ENUNCIADO 1: Por favor, transcreva do texto sobre Filipe e o eunuco etíope o trecho que vai de "As iniciativas da" até "de esclarecimento espiritual.", incluindo este último.
ENUNCIADO 2: Liste todos os lugares (cidades, regiões e países) mencionados pelo nome no texto sobre Filipe e o eunuco etíope.
ENUNCIADO 3: Dê continuidade ao texto sobre Filipe e o eunuco etíope, escrevendo a parte que viria logo após a última frase apresentada.

PÁGINA:
Igreja em Movimento (parte 2)

            

  Atos 8:26-40

 

Neste episódio vemos que o evangelho quebra todas as barreiras sociais, étnicas e espirituais, e que o Espírito Santo guia e capacita seus servos para evangelização dos povos. 

 

As iniciativas da missão eram de Deus. Deus tira Filipe da multidão e o envia para evangelizar uma única pessoa no deserto (8.26). Filipe estava ministrando em Samaria. Então o anjo do Senhor veio a ele e disse: “Dispõe-te e vai para o lado do Sul, no caminho que desce de Jerusalém a Gaza” (8.26). Filipe obedeceu prontamente e desceu de Samaria passando por Jerusalém e seguiu ao longo da estrada (8.26). Por lá, viajava um eunuco da Etiópia, que precisava de esclarecimento espiritual.

 

O próprio anjo do Senhor poderia ter dito a esse oficial etíope como encontrar a salvação, mas Deus não comissionou os anjos para essa tarefa, e sim seu povo. Os anjos nunca experimentaram a graça salvadora de Deus, de modo que não podem dar testemunho do que significa ser salvo.

 

Aos olhos do Senhor, nenhuma tarefa orientada pelo Espírito Santo é pequena. Para Deus uma vida vale todo o investimento. Ilustração: Em outubro de 1857, Hudson Taylor começou seu ministério na China, e levou a Cristo o sr. Nyi. Esse homem encheu-se de alegria e quis partilhar sua fé com outros. Certo dia, o sr. Nyi perguntou a Hudson Taylor há quanto tempo o povo da Inglaterra sabia dessas boas-novas. Taylor reconheceu que a Inglaterra tinha conhecimento do evangelho havia séculos. Meu pai morreu buscando a verdade - disse o sr. Nyi. Por que vocês não vieram antes? Taylor não teve como responder a essa pergunta. Há quanto tempo você conhece o evangelho? Até onde já partilhou as boas-novas?

 

A experiência de Filipe deve servir de estímulo para nós em nosso testemunho pessoal do Senhor. No versículo 27 vemos o tipo de pessoa que Filipe é orientado pelo Espírito a abordar. Trata-se de um etíope, o que informa o público do significado geográfico e etnográfico desta conversão. O etíope que também é um eunuco, uma referência a um homem fisicamente mutilado (emasculado). Assistentes masculinos da realeza feminina eram frequentemente castrados. 

 

O eunuco etíope tinha grande autoridade sob Candace, a rainha dos etíopes; ele era encarregado de toda a sua tesouraria. Na Etiópia, os reis eram considerados descendentes dos deuses e demasiadamente santos para se ocuparem com os negócios do império. Consequentemente, os negócios do império eram colocados nas mãos da rainha-mãe, e toda rainha-mãe, por muitas gerações, recebia o título ou nome de Candace.

DADOS APRESENTADOS:
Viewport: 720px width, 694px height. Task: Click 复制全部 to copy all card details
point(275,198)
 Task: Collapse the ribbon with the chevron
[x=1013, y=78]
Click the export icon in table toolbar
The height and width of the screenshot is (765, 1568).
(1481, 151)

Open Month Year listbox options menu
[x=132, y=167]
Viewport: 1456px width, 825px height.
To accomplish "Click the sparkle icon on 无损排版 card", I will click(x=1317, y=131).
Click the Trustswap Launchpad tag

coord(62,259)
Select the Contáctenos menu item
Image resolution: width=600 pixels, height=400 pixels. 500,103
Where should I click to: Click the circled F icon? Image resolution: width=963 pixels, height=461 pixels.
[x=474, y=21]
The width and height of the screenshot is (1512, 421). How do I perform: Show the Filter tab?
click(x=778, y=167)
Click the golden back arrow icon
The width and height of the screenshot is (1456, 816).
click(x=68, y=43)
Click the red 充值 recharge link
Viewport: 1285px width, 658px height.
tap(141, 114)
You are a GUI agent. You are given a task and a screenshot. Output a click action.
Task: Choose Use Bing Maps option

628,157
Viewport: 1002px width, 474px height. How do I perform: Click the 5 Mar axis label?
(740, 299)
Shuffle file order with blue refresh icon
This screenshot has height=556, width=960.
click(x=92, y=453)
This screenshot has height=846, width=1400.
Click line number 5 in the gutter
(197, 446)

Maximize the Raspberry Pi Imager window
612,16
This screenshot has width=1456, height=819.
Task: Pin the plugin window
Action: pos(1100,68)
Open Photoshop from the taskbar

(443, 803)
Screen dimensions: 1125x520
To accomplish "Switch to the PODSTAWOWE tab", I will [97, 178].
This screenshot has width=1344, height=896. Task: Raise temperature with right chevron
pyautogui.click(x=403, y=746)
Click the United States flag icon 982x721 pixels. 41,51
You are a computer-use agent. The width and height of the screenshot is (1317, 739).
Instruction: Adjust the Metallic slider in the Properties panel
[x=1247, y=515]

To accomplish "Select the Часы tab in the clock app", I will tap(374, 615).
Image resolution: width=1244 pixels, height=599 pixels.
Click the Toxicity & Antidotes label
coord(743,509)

RESPOSTA CORRETA 1:
As iniciativas da missão eram de Deus. Deus tira Filipe da multidão e o envia para evangelizar uma única pessoa no deserto (8.26). Filipe estava ministrando em Samaria. Então o anjo do Senhor veio a ele e disse: “Dispõe-te e vai para o lado do Sul, no caminho que desce de Jerusalém a Gaza” (8.26). Filipe obedeceu prontamente e desceu de Samaria passando por Jerusalém e seguiu ao longo da estrada (8.26). Por lá, viajava um eunuco da Etiópia, que precisava de esclarecimento espiritual.

RESPOSTA CORRETA 2:
Samaria
Jerusalém
Gaza
Etiópia
China
Inglaterra

RESPOSTA CORRETA 3:
No restante da história, o oficial é referido não como um etíope ou como um "oficial", mas simplesmente como o "eunuco" (8.34, 36, 38, 39). Os eunucos na antiguidade “pertenciam ao grupo de homens mais desprezados e ridicularizados” por causa da sua identidade sexual ambígua. Luciano de Samosata argumentou que um eunuco “era uma espécie de criatura ambígua ... nem homem nem mulher, mas algo composto, híbrido e monstruoso, estranho à natureza humana”. Além disso, a castração ou emasculação humana violava os códigos de pureza da lei de Deus (Dt 23.11). 

 

Visto que ele tinha ido a Jerusalém para adorar, o eunuco era provavelmente um "temente a Deus", um gentio que adorava o Deus de Israel, mas não tornou-se um convertido completo (“prosélito”). Como eunuco, ele teria sido impedido de entrar nos pátios internos do templo (Dt 23.1), o que torna sua leitura “do profeta Isaías” (8.28) especialmente significativa. Isaías apresentou a promessa de que Deus daria aos eunucos devotos uma herança “melhor do que filhos e filhas” (Is 56.3-5).

 

O eunuco estava lendo as Escrituras e Deus lhe enviou um intérprete das Escrituras (8.27-36). Ele estava lendo, assentado na carruagem, e o fazia em voz alta (8.28). “Então, disse o Espírito a Filipe: Aproxima-te desse carro” (v. 29). Filipe teve de correr para alcançá-la (8.30). Depois de observar por um momento, Filipe perguntou: “Entendes tu o que lês?” (8.30). O eunuco respondeu, “Como poderei entender, se alguém não me explicar?” E convidou Filipe a subir e a sentar-se junto a ele (8.31). eunuco perguntou se Isaías estava a falar de si mesmo ou de algum outro. Começando por Isaías (8.32–33), Filipe anunciou-lhe as boas novas a respeito de Jesus (8.35). 

 

Hoje vemos muitos pregadores substituindo a exposição das Escrituras pela experiência. Filipe explica as Escrituras. Apresenta Jesus, não uma cultura religiosa (8.30–35). A palavra de Deus precisa ser lida, explicada e aplicada. A natureza da Sagrada Escritura requer um intérprete cristão.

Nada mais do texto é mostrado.